Sponsor ideas that have impact beyond an event like a Hack-a-thon. Provide resources, times and exposure. These ideas can create a bridge between discrete events and can give the most active of your innovators outlets to spend their time and drive change on something they're passionate about. We had projects like a mapping app that helped folks navigate from one employee's desk to another that eventually became a part of our firm's internal toolkit. For some folks, the recognition of having their pet project used across the entire company was huge recognition and meant they were more likely to continue to participate in the culture of innovation.
Take feedback from retrospectives on the events you hold. Get your active participants together and figure out what worked and what didn't for the events you run. Adjust and run them again. Folks who feel passionately about something (either change or keep) are your leaders, they will want to be more involved in the event next time. They will become the leaders of the next event and they will be even more invested in making it a success.
Delegate the sponsorship of events and activities to other people. It's hard to let go. The most tangible evidence that you're not just a lone-nut pushing for innovation is when many others are actively involved.

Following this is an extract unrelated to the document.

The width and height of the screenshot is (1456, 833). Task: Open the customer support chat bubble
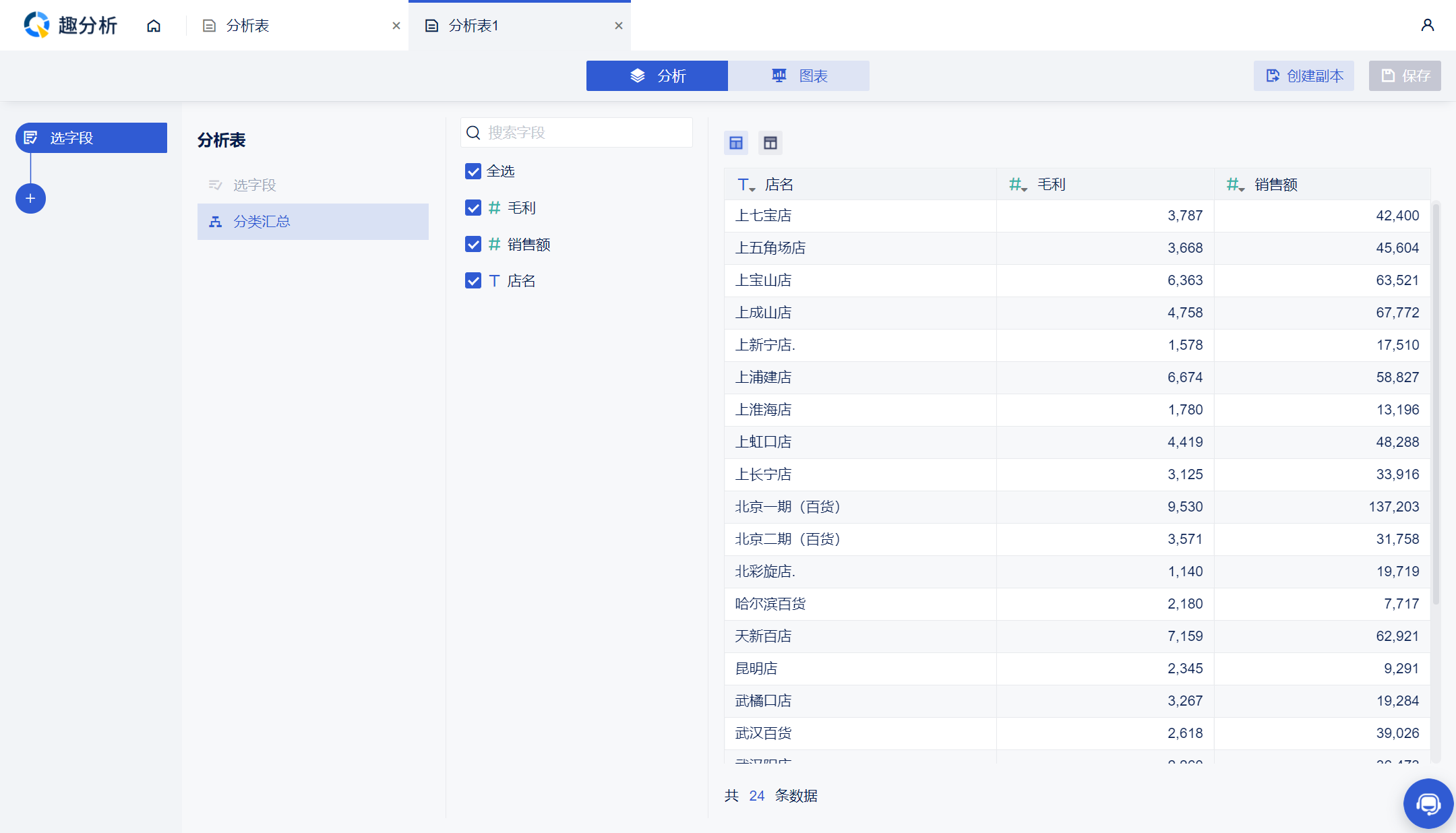click(x=1428, y=803)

I knew that our culture had taken firm hold on the organization when we held our third Hack-a-thon and I was not involved in any part of the planning or execution.

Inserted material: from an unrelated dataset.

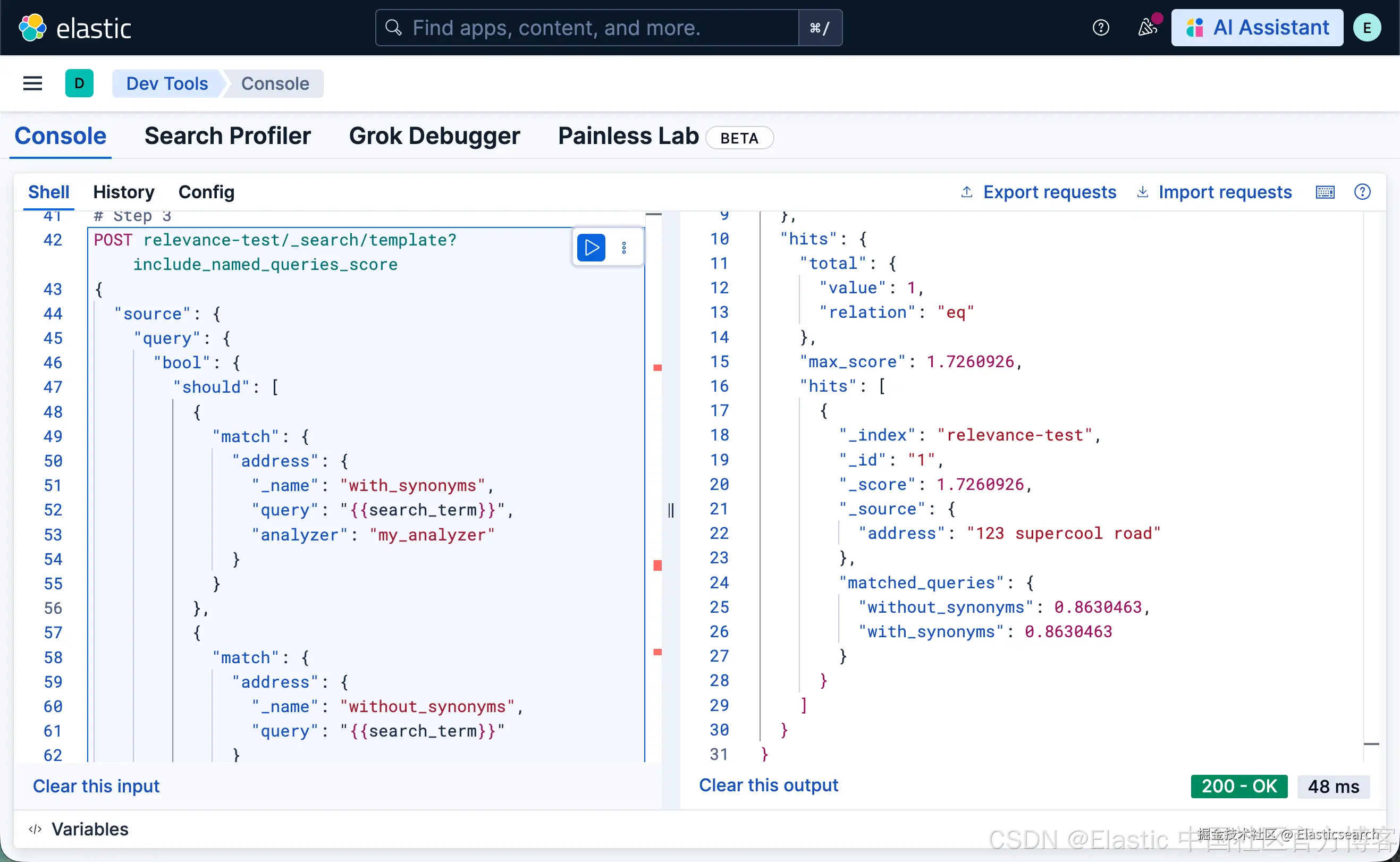
Task: Open the newsfeed celebration icon
Action: point(1148,28)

Expand the network of folks leading change. Delegation expands the number of folks who are leading change. Push to decentralize the leadership around innovative behaviors. An expanded group of people who feel ownership on the activities associated with innovation is the culture of innovation. It doesn't rely on a single person, a single event, or a top-down initiative.

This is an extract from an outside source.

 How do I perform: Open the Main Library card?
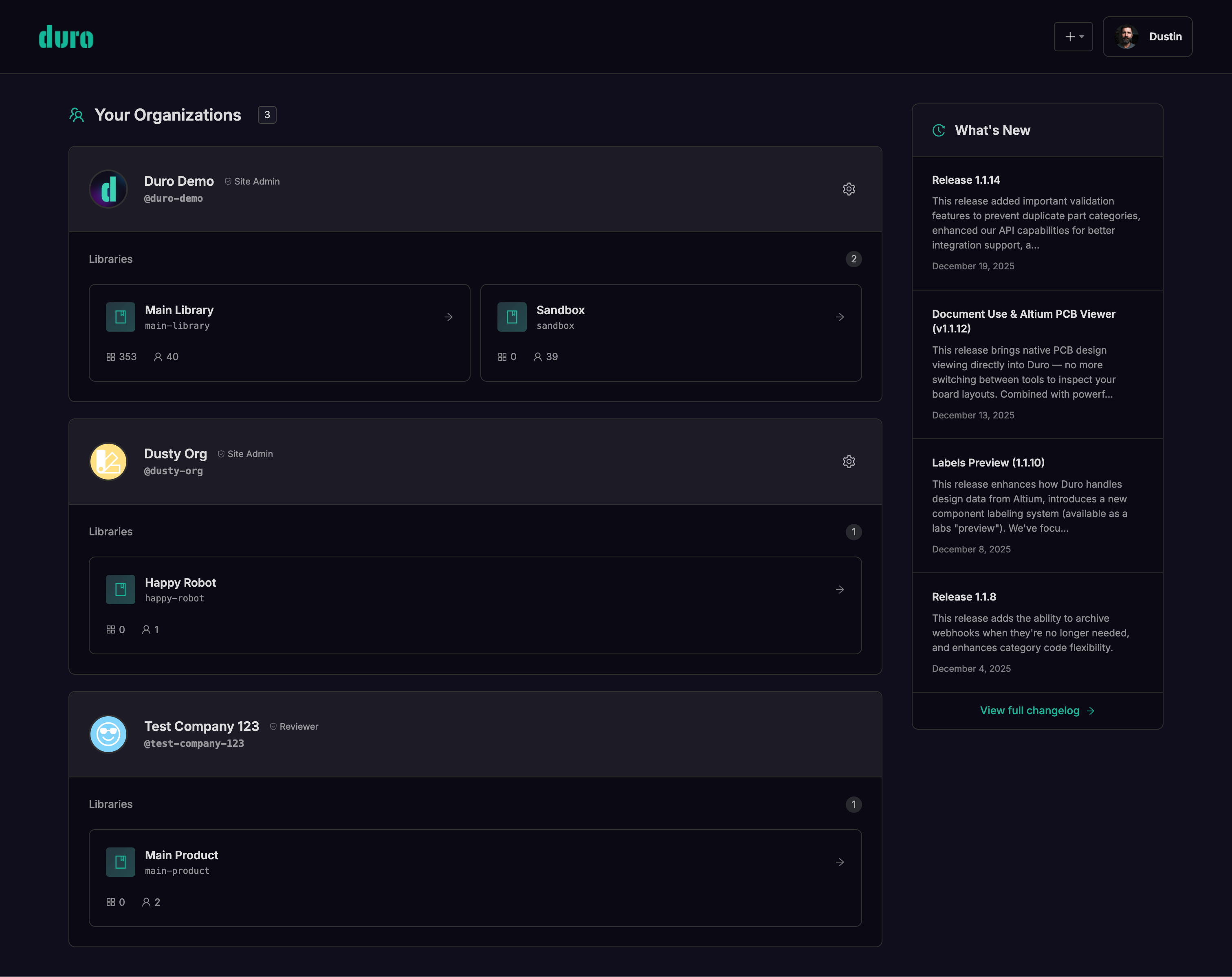(x=279, y=332)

Continue to hire to the culture you want, not the culture you have. This result is way easier said than done. Especially early on in a bigger change. Not everyone can see the culture you're forming if it's dramatically different from where you've been. You need people that will make the culture what you want it to become. You need people who will lead these events. People who will continue to follow-up and ensure it doesn't end in the "flavor of the month" pile of new initiatives that get stale. These people are your culture of innovation.